How many lines in the items below contain the string "size"? Reply with the count alone.

***** Raw records *****

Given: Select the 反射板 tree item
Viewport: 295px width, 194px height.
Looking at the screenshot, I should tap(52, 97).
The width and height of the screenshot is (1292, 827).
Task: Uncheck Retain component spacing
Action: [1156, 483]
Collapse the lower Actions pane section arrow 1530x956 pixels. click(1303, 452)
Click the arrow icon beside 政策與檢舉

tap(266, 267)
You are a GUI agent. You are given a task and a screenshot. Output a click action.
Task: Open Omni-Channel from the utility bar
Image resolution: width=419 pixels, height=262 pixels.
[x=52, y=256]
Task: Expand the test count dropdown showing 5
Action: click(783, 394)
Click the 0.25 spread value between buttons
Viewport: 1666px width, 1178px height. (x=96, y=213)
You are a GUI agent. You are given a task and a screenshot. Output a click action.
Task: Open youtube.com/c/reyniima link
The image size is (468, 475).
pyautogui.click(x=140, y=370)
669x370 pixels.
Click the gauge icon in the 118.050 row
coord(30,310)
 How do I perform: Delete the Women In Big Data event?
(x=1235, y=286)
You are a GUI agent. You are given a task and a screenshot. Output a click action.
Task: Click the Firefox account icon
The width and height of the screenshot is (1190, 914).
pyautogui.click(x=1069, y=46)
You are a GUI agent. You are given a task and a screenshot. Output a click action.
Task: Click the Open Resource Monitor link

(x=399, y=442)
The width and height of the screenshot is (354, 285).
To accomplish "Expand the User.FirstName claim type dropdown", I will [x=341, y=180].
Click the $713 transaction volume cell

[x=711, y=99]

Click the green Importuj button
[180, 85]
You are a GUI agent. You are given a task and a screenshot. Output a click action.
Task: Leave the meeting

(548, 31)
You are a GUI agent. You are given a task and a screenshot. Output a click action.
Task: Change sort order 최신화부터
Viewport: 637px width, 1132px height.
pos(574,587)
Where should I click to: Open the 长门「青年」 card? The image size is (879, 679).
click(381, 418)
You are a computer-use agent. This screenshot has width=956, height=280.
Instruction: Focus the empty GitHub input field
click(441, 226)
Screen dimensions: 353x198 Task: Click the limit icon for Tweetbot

*****

Exercise response
2